5-ый столбец- SRC-IP. Следовательно узел с IP 192.168.1.6 2 раза залезал на 192.168.1.4 и сначала скачал 445 б., а потом 139 б. Цифирка size - самая правая.

[Bugs]

Arrest
По моему вы не совсем правы.
Последние 2 столбца - это порты протоколоа TCP/IP соответсвенно на dst и src компьютерах

[IgorK]

Очевидно, была сделана попытка установления подключения и сразу же завершилась... Правда не показаны соответствующие флаги.

[Barit]

Вот повернул таблицу на 90град., думаю правильно.

action OPEN
src-ip 192.168.1.6
dst-ip 192.168.1.4
src-port 1500
dst-port 445
size

Этот вопрос задал не просто из любопытства. Анализируя лог увидел, что 6-ка регулярно общается с четверкой, приведенных выше фрагментов сотни, а точнее "общение" продолжалось около 2,5 часа, количество приведенных выше строк составило около 4-х тысяч за 2,5 часа. Потом наступила тишина. Подобная активность замечалась неоднократно.
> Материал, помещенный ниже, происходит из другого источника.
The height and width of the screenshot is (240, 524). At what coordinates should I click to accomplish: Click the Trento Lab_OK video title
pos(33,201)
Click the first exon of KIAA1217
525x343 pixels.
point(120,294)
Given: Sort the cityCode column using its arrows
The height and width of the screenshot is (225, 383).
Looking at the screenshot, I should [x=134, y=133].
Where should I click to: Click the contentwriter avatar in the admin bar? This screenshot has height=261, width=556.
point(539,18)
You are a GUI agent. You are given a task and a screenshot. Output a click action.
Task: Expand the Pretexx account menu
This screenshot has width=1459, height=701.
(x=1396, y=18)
Принимая за истину что src - это тот кто пытается открыть канал, а dst - тот IP, к которому обращаются, получается 192.168.1.6 (мой комп) систематически "пристает" к 192.168.1.4, при этом еще ведется перебор src-port. После серии попыток соединения в логе обнаруживается типа:

#Fields: date time action protocol src-ip dst-ip src-port dst-port size tcpflags tcpsyn tcpack tcpwin icmptype icmpcode info path
2006-02-28 13:38:52 DROP TCP 192.168.1.4 192.168.1.6 445 2518 40 AR 0 3885443953 0 - - - RECEIVE

Всегов сети около 10 машин, а шестерка систематически "пристает" к одной из них. Еще смущает, что перебор портов ведется машиной посылающей пакеты смысл?

[XPurple]

Как вариант. Видно ,что это порты используемые MS для установки связи между приложениями -временные. Открыл временно порт, устанавил связь, обменялся информацией и тут же закрыл. Видимо, MS считает, что это служебная информация и считать ее нет необходимости. Тем более что никакой смысловой нагрузки она не несет. Открыли 1500 порт, потом 1501 и т.д. по нарастающей. Кому это может быть интересно?